** AIM OF THE TASK **
Copy the lines below, word for word, from the first through the line containing "Given: Collapse the Daftar Perizinan panel". Leave the pictures out.

Stored data:
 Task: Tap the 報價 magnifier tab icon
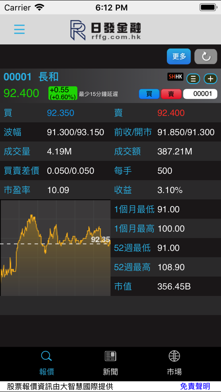[46, 356]
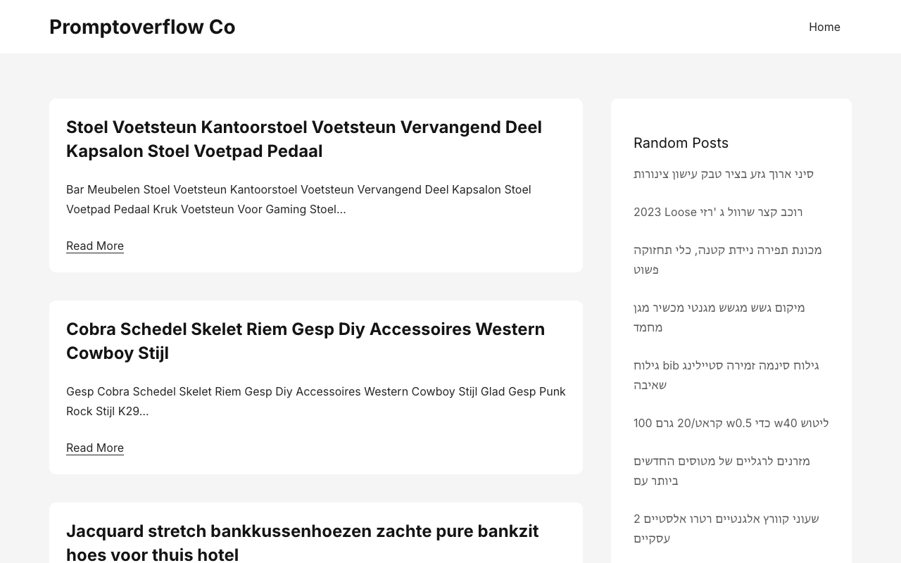The image size is (901, 563).
Task: Open the random post starting with מכונת תפירה
Action: click(728, 260)
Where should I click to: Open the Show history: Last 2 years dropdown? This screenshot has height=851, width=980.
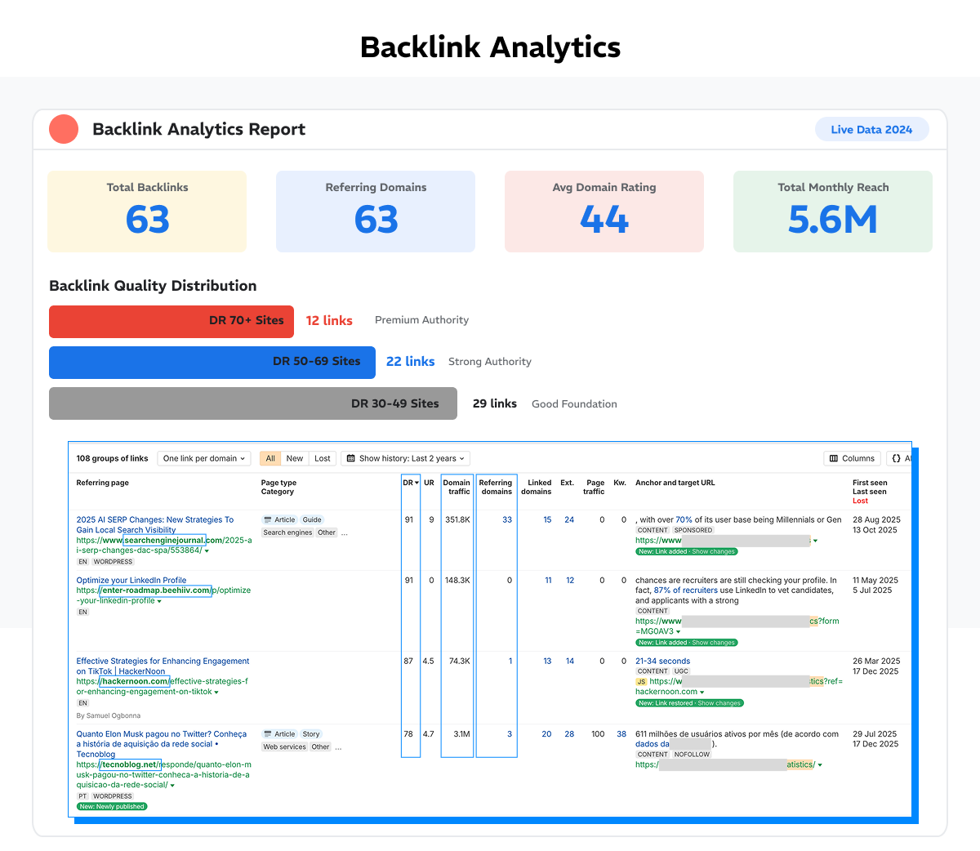(x=407, y=459)

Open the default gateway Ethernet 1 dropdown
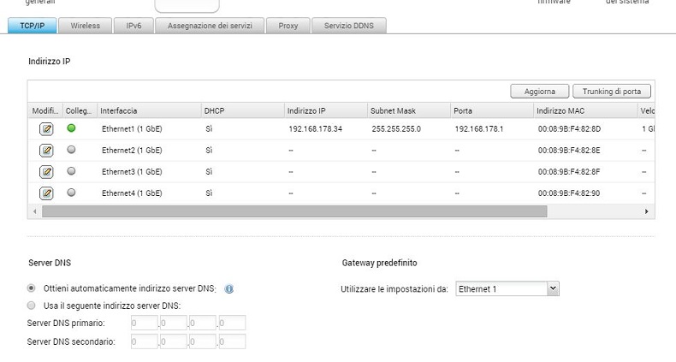(x=507, y=289)
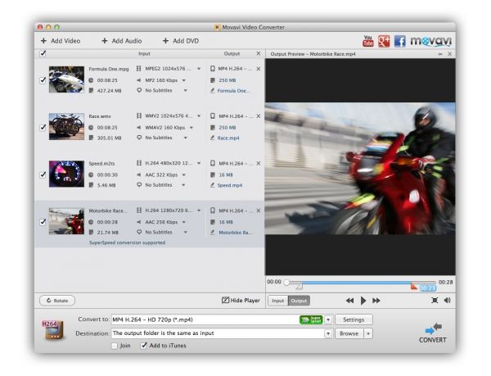Start conversion with the CONVERT button
The height and width of the screenshot is (376, 491).
pyautogui.click(x=433, y=332)
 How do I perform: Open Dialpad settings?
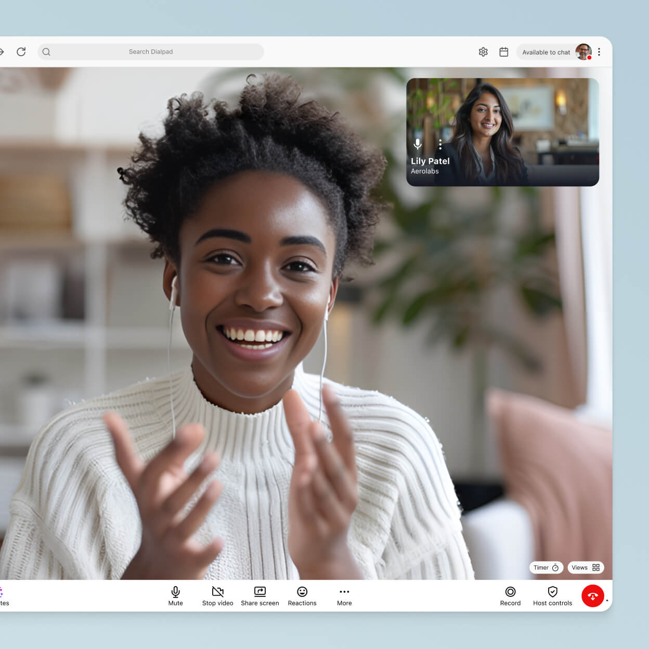483,51
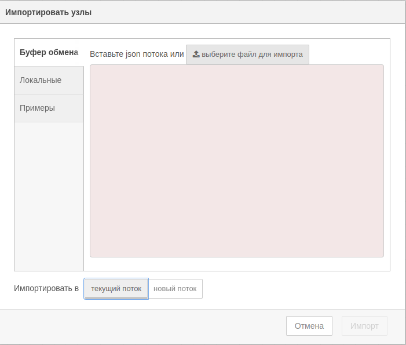Click the "Импортировать в" label
This screenshot has height=345, width=406.
click(46, 288)
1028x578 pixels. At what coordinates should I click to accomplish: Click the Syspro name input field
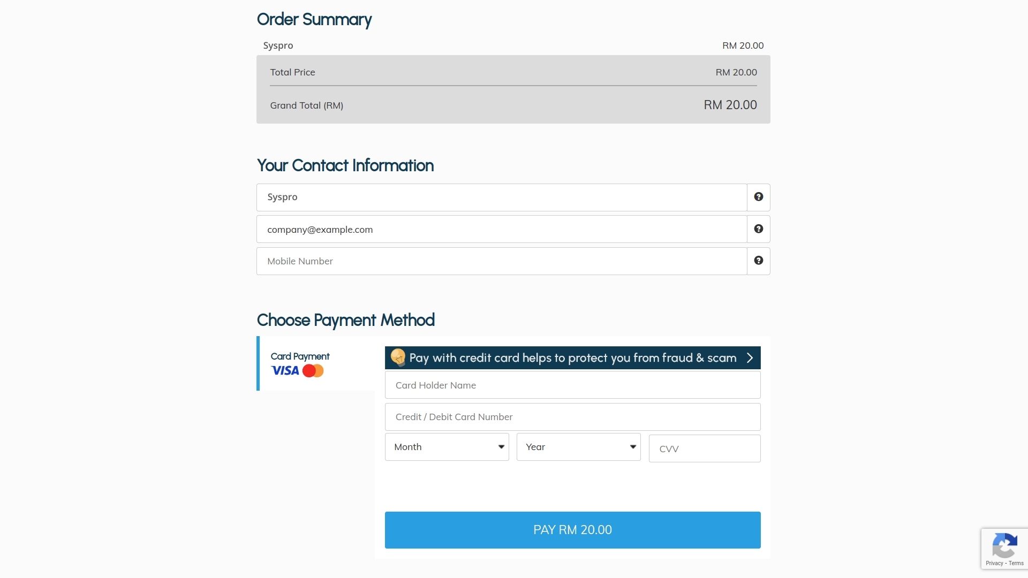(501, 197)
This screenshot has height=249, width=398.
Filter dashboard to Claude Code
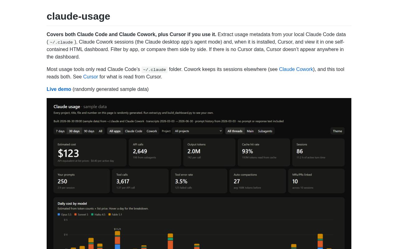click(134, 131)
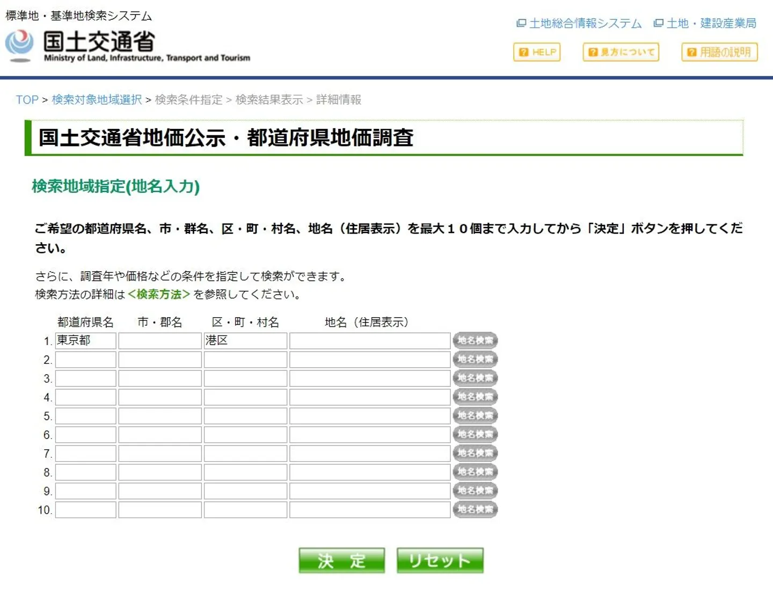Click the 地名検索 button in row 10
This screenshot has width=773, height=613.
click(x=475, y=509)
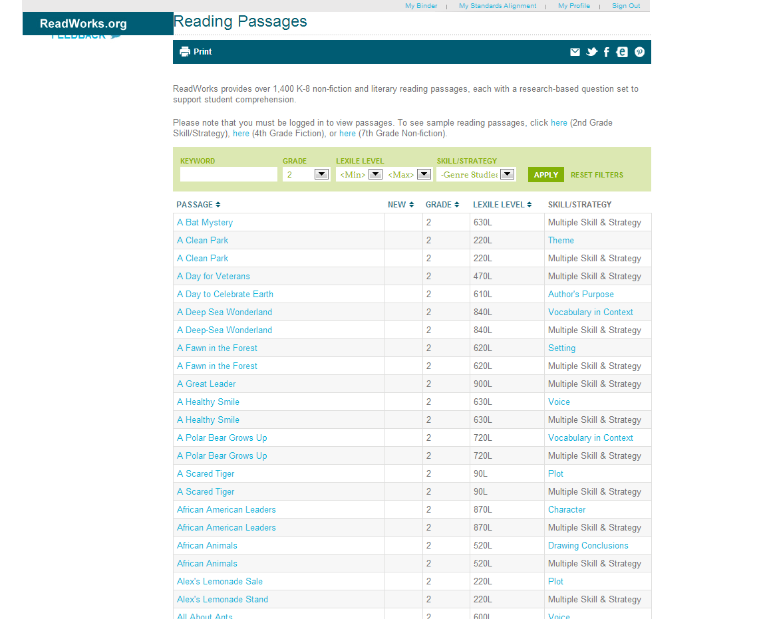Share the passages on Twitter
Viewport: 759px width, 619px height.
point(591,51)
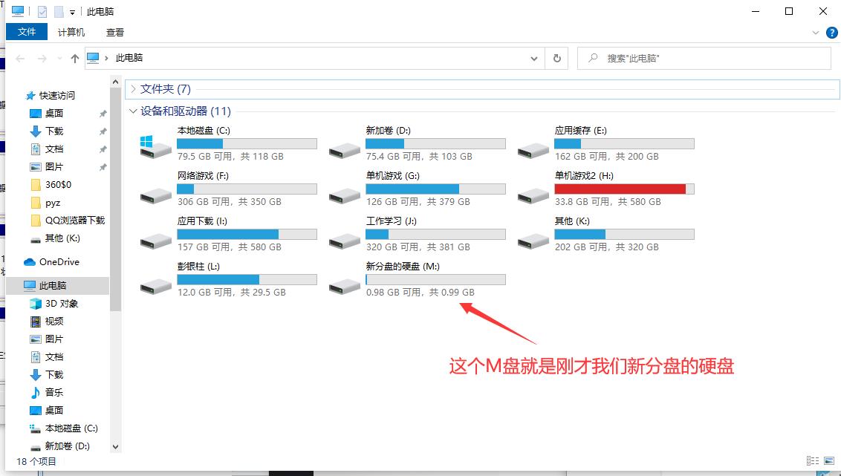Open the 查看 ribbon tab
The width and height of the screenshot is (841, 476).
[115, 32]
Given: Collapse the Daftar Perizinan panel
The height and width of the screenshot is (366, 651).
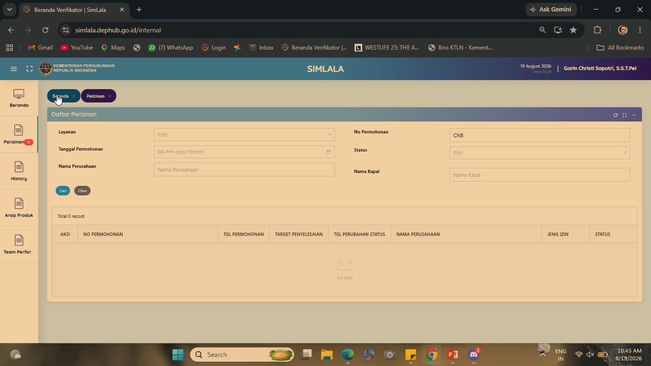Looking at the screenshot, I should click(634, 115).
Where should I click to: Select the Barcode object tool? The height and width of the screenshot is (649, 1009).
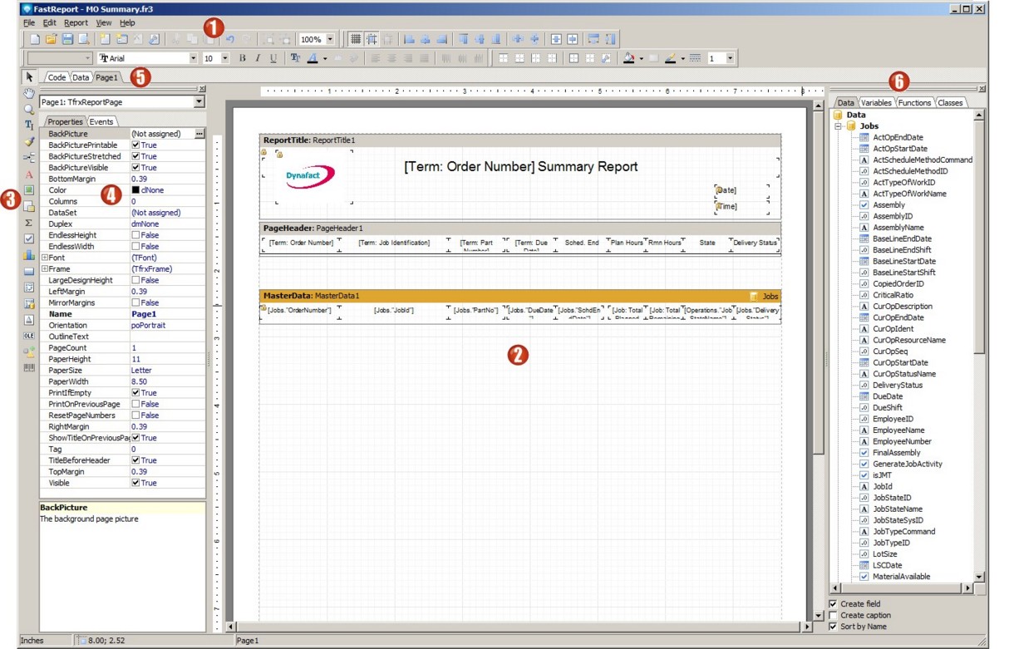coord(29,367)
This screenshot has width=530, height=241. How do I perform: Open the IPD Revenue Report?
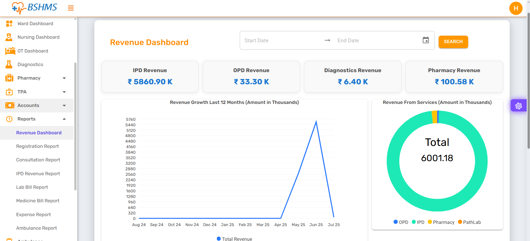point(38,174)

** EXERCISE OUTPUT **
 Task: Tap the 報價 magnifier tab icon
[46, 356]
The image size is (901, 563).
Task: Open the random post starting with מכונת תפירה
Action: click(728, 260)
Where should I click to: Open the Show history: Last 2 years dropdown? This screenshot has height=851, width=980.
(x=407, y=459)

Open the default gateway Ethernet 1 dropdown
(x=507, y=289)
Start conversion with the CONVERT button
The height and width of the screenshot is (376, 491).
pyautogui.click(x=433, y=332)
 How do I perform: Open Dialpad settings?
483,51
Click the "Импортировать в" label
This screenshot has height=345, width=406.
click(46, 288)
1028x578 pixels. At what coordinates should I click to accomplish: Click the Syspro name input field
(501, 197)
This screenshot has height=249, width=398.
Filter dashboard to Claude Code
click(134, 131)
Click the 地名検索 button in row 10
This screenshot has width=773, height=613.
click(x=475, y=509)
Share the passages on Twitter
Viewport: 759px width, 619px height.
point(591,51)
Open the 查看 ribbon tab
The width and height of the screenshot is (841, 476).
[115, 32]
Given: Collapse the Daftar Perizinan panel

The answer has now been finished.